Protecting workers from fall hazards has always been high on the Occupational Safety and Health Administration’s (OSHA) priority list. However, in 2011, the organization honed in on agriculture’s enforcement — or lack of enforcement — of fall protection-related standards and regulations for rolling stock, e.g., railcars and hopper trucks.
Though OSHA’s “4-foot rule,” or general industry standard 29 CFR 1910, requires employees be tied-off or restrained from falling anytime they are elevated over 4 feet, the grain industry has been exempt from rolling stock violations due to the 1996 Miles Memo. Sent by John Miles, OSHA director of compliance programs, to his fellow inspectors, the internal memo states that “falls from rolling stock would not be cited under the fall protection standard because it was not appropriate to cite exposure to fall hazards from tops of rolling stock unless the stock was inside of or contiguous to a structure where fall protection is feasible.”

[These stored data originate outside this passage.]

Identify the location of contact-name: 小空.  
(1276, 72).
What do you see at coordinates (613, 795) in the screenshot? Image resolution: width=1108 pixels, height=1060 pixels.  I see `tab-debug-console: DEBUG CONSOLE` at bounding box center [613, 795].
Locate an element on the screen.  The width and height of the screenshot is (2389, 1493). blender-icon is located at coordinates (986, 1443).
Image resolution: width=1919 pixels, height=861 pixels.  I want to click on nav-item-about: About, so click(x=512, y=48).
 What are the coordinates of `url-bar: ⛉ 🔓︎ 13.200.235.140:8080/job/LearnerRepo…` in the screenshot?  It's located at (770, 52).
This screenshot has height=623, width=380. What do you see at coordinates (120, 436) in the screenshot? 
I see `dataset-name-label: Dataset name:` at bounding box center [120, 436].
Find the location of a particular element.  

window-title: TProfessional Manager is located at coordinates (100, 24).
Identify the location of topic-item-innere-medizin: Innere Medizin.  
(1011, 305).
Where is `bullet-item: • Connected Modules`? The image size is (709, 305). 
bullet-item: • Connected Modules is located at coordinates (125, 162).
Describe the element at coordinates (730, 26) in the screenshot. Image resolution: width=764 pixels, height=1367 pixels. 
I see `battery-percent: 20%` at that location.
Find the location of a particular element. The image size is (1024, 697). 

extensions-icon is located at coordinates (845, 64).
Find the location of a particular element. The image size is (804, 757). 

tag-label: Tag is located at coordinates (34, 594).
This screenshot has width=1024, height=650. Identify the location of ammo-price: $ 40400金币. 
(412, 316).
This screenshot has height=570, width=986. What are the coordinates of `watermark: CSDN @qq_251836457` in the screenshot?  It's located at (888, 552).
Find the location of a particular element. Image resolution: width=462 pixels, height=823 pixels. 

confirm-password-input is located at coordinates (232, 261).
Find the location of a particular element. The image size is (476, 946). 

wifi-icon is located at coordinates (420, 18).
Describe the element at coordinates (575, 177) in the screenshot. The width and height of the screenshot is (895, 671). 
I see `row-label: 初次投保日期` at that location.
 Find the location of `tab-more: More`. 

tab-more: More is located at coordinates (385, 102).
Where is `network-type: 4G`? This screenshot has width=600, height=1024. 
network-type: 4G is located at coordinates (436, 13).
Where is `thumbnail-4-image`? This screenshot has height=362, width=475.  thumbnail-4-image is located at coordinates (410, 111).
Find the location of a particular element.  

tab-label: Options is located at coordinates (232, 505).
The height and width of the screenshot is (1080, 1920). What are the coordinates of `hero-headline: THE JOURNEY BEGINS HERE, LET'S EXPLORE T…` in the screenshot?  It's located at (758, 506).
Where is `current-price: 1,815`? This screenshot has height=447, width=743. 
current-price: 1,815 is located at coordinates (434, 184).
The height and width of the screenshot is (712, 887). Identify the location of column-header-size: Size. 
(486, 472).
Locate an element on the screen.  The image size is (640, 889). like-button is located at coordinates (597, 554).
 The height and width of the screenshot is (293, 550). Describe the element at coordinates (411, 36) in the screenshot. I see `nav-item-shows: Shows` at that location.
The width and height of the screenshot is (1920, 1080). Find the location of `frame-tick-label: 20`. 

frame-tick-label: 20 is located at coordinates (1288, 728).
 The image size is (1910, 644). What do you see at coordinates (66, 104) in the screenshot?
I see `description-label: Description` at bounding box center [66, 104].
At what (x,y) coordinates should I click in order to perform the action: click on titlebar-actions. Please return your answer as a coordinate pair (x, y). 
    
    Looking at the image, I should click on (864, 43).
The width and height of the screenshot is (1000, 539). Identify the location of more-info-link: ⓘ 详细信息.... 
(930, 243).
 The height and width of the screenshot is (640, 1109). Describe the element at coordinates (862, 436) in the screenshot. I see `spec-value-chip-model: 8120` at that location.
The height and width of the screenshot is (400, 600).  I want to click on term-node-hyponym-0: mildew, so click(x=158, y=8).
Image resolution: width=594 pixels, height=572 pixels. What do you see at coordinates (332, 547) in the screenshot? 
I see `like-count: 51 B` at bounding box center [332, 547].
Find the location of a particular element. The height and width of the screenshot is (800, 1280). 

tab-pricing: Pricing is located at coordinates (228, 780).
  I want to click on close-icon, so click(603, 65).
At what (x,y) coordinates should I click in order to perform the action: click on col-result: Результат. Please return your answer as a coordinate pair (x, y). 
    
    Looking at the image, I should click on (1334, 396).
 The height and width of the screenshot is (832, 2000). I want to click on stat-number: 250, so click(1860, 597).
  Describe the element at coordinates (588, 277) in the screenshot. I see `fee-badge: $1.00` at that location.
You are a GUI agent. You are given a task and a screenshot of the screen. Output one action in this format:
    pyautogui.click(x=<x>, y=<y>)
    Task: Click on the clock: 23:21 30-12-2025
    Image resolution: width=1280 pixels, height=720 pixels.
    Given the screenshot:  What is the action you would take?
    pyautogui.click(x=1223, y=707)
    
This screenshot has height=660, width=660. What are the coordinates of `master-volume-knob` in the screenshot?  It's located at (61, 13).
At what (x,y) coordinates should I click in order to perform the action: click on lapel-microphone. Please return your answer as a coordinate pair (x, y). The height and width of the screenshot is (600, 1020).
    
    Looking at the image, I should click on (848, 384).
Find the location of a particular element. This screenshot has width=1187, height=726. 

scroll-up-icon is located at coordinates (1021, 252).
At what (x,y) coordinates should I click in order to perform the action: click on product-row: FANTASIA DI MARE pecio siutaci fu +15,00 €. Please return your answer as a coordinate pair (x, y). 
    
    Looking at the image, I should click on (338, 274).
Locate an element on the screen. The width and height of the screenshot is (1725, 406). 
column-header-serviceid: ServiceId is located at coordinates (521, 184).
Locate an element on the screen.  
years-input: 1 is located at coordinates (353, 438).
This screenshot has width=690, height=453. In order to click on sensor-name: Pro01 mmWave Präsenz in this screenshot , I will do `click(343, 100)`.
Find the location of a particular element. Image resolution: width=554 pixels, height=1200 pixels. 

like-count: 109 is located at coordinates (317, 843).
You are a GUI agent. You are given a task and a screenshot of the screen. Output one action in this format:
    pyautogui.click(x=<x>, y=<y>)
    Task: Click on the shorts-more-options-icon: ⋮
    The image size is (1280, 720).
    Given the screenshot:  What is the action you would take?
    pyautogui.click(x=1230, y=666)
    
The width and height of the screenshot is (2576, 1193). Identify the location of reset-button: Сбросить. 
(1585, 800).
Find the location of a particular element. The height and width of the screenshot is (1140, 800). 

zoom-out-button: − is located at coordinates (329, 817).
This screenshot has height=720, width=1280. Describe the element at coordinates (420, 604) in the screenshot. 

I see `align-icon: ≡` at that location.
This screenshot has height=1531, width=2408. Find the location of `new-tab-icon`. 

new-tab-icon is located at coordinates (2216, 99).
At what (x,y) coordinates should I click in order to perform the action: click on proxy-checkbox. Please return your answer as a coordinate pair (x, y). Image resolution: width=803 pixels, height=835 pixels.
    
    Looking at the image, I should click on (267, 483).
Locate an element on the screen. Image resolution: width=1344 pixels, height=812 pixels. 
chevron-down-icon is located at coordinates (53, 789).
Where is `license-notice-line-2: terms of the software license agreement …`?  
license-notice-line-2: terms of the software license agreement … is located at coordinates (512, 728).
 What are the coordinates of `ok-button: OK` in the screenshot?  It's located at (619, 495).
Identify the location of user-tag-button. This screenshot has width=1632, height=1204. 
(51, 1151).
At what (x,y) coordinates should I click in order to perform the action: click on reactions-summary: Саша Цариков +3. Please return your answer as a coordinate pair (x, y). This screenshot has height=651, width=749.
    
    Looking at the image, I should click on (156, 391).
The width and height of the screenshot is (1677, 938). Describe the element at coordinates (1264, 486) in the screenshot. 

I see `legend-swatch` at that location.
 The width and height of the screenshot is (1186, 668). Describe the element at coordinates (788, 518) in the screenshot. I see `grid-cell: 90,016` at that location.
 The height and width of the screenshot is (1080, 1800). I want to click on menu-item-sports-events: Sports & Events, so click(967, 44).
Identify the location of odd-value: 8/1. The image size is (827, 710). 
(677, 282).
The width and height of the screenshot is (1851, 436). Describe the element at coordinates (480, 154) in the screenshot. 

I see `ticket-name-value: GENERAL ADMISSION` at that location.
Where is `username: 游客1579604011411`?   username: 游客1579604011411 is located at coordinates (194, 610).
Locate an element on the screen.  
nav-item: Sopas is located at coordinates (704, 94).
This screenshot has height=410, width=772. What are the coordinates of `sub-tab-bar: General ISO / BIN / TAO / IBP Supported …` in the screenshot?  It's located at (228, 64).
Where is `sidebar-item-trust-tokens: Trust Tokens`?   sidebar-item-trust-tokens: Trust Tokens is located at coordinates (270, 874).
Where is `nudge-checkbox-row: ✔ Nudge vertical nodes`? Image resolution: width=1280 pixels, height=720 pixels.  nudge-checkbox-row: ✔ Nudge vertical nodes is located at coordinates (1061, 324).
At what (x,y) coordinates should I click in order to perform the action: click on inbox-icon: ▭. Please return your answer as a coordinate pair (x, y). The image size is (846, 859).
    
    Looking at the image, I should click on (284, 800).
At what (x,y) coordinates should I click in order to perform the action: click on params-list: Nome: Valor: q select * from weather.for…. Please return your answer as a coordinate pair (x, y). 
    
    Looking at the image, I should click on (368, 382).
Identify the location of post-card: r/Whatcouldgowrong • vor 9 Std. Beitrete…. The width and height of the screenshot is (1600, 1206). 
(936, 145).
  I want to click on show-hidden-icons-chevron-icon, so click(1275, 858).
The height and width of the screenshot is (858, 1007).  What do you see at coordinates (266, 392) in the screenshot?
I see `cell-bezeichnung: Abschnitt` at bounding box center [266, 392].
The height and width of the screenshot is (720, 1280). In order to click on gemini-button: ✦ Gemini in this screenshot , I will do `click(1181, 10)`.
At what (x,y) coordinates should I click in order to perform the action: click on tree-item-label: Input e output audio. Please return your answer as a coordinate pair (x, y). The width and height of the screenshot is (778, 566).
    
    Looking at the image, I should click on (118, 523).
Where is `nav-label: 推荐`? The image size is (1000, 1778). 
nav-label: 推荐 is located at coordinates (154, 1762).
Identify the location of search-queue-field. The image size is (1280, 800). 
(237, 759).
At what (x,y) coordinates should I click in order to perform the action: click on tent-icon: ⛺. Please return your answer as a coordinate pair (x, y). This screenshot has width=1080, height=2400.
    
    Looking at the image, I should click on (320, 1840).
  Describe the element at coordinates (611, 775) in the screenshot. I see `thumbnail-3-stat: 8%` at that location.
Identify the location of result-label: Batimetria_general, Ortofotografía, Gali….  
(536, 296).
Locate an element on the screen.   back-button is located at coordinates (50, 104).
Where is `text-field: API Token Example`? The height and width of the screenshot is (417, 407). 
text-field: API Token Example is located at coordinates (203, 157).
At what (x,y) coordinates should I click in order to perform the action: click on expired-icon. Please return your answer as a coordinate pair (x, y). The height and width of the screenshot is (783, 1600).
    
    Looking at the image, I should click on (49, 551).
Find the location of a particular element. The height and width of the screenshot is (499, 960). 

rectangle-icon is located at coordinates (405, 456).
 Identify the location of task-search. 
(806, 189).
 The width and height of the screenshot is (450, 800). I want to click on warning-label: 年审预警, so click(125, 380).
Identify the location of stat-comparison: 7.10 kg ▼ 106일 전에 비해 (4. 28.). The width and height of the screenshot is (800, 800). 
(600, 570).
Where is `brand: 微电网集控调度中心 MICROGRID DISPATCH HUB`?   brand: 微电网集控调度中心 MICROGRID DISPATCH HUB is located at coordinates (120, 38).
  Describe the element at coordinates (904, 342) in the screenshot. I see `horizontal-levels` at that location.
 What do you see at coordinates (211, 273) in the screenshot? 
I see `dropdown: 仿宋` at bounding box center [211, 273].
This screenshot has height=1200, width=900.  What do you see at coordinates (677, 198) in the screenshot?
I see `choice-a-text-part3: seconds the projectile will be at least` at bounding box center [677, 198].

In 2010, OSHA deemed it outdated, and submitted specific questions to industry stakeholders regarding the application and development of fall protection standards for rolling stock in agriculture.
In response to this inquiry, the National Grain & Feed Association (NGFA) immediately submitted its comments to OSHA, but that’s where the discussion ended. Though OSHA has not issued a formal directive, in 2011 grain operations were cited for failing to provide fall protection for employees working on rolling stock.
NGFA’s director of safety and regulatory affairs, Jess McCluer, likens the vagueness of this directive to the complications presented by OSHA’s sweep auger letter of interpretation: “Not only has OSHA not clearly stated its expectations, but interpretation of the guideline could vary with each office, region and inspector.”
The question now becomes what constitutes a violation, and what level of rolling stock fall protection is necessary from a contiguous structure?
“It’s causing some confusion within the industry on what’s applicable,” says McCluer. “What is the limit on what you can and can’t do? Is OSHA saying that you may need fall protection if you are, say, 20 cars away from the loading facility? We’re not sure.”
In late October, OSHA cited Cooperative Producers Inc., a grain elevator facility in Franklin, NE, with a proposed $70,000 penalty after citing a willful violation where the employer did not “furnish a place of employment which was free of recognized hazards… in that employees were exposed to the hazards of falls when walking/working on the top of railroad cars, or rolling stock.”
According to an OSHA press release, Charles E. Adkins, OSHA’s regional administrator in Kansas City, MO, says: “Cooperative Producers failed to provide its employees with a safe and healthful environment. It is imperative that all employers take the necessary steps to eliminate hazards from the workplace.”
Another notable citation involves the Federal Grain Inspection Services (FGIS), which was cited in October 2011 for lack of fall protection based on an informal employee interview at a Corpus Christi sub-office. The outcome of this action against a government agency may change the policy, impacting the entire industry. (Source: GIPSA)
McCluer explains: “If OSHA issues a citation, and says it is part of the company’s abatement that they agree to do x, y, and z — well, if OSHA is also in the process of potentially developing a new rule regarding rolling stock fall protection, whatever they put in as part of that abatement may not comply with the new standard.”
What safeguards or updates can a business proactively put in place to protect itself before the OSHA inspector comes knocking?
“There are a lot of variables involved here,” McCluer says. “It’s not a clear-cut issue, but it is recommended that a facility have a sound safety and health management program.”